Starburst is the enterprise Trino distribution, providing the Trino engine with enterprise features: role-based access control, audit logging, data products, and a managed SaaS offering (Starburst Galaxy) on AWS, Azure, and GCP. Starburst engineers are among the largest contributors to open-source Trino.

AWS Athena

Amazon Athena is AWS's serverless interactive query service, built on Trino's engine (Athena v3). It is fully managed, pay-per-query, and natively integrates with S3, Glue catalog, and Iceberg tables — making it the easiest way to run Trino-compatible SQL on AWS without any infrastructure management.
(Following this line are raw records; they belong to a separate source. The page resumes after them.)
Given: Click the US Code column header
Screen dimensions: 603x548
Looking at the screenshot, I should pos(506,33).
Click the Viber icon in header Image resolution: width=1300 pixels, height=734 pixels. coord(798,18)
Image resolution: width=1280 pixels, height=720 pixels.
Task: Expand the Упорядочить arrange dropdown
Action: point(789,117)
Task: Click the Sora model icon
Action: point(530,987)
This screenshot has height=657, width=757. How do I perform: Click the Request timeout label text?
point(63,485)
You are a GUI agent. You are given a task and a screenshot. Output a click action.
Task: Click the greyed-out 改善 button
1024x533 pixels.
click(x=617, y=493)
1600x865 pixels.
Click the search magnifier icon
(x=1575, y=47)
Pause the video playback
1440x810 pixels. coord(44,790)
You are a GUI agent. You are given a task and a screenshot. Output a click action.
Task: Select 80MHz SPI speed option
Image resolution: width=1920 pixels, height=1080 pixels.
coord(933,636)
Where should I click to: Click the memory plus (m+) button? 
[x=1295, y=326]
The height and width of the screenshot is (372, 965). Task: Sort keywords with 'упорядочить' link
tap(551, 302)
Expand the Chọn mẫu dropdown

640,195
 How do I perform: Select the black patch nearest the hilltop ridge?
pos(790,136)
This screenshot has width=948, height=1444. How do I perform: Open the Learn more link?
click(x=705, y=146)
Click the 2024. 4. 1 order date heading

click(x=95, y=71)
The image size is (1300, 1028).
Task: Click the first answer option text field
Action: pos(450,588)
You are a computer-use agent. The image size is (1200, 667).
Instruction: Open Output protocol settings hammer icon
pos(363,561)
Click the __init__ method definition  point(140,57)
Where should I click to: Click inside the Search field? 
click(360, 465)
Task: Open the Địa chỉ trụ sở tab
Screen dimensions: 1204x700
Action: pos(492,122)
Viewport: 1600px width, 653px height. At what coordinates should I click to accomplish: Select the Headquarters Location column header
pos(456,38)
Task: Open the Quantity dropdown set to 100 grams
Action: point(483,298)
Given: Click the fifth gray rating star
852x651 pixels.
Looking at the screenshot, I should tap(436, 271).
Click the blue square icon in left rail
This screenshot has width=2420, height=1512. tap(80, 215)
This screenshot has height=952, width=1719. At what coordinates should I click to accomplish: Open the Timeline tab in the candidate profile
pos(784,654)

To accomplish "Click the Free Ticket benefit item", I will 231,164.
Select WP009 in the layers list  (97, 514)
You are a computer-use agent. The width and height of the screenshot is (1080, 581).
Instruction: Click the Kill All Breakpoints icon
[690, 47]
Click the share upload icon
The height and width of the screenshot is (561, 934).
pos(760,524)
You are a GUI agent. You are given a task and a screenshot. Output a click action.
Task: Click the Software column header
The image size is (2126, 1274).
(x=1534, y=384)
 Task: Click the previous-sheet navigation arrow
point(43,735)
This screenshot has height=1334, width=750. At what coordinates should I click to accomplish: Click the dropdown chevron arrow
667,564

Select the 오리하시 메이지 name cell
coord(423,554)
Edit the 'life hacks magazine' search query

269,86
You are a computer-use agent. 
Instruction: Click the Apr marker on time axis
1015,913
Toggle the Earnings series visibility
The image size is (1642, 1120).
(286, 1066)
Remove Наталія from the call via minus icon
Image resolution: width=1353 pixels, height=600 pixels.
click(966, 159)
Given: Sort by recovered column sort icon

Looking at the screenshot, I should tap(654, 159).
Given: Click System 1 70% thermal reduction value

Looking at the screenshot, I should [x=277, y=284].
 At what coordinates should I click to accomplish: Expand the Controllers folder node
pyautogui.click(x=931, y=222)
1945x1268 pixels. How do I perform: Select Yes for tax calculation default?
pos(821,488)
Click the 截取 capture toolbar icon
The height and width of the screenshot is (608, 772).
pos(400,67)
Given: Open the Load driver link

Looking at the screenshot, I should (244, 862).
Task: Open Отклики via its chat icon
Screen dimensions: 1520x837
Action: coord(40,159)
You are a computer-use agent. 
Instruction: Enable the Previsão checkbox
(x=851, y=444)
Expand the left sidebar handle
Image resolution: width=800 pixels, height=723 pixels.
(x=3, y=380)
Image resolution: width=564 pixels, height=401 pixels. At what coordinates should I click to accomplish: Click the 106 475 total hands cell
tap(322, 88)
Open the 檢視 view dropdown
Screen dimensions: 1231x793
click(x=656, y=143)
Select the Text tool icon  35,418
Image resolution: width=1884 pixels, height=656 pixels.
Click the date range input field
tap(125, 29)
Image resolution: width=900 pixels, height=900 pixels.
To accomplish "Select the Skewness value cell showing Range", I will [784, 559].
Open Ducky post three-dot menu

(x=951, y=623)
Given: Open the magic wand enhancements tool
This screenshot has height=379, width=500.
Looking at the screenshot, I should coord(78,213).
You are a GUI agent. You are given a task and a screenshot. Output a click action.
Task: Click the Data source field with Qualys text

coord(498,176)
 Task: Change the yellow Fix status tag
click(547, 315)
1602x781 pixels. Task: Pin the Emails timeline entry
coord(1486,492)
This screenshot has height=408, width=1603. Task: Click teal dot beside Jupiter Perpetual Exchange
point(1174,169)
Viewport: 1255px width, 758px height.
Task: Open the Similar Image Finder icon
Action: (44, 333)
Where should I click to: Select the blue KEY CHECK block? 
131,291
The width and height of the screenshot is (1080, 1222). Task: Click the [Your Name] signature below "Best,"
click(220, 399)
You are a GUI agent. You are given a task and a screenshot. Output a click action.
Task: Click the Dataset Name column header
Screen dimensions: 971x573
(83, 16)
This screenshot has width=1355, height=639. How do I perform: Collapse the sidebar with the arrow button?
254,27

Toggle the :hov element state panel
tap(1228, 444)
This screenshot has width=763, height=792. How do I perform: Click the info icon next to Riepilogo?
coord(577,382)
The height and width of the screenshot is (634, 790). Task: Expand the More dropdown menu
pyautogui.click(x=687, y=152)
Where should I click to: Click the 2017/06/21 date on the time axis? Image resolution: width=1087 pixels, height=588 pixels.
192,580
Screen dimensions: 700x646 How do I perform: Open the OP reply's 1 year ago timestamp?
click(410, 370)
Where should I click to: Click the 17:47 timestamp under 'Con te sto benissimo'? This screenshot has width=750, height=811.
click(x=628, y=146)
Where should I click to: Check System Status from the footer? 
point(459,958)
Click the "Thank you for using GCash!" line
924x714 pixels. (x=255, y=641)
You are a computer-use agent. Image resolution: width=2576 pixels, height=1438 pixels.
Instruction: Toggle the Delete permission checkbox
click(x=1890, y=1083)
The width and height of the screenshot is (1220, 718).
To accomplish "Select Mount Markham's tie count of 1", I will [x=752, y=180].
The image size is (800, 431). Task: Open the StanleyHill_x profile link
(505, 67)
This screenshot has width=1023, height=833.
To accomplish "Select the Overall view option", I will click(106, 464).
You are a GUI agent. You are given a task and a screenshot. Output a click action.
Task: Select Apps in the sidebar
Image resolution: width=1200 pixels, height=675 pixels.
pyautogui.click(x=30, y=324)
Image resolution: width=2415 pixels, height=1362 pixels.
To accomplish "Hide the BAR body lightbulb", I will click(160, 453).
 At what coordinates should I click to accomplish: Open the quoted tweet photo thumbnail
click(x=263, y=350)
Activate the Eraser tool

Trino Ecosystem Starburst Athena diagram — Figure 2: Trino's ecosystem — open-source engine, Starburst enterprise, and AWS Athena managed service.

Summary

Trino is the premier open-source engine for federated, ad-hoc SQL analytics across heterogeneous data sources in the data lakehouse. Its connector model, strong Apache Iceberg support, and ANSI SQL compliance make it the default choice for organizations building open, multi-source analytics platforms without proprietary engine lock-in. In the lakehouse stack, Trino complements Spark (batch ETL) and Dremio (BI + semantic layer) to provide comprehensive query coverage across all analytics workload types.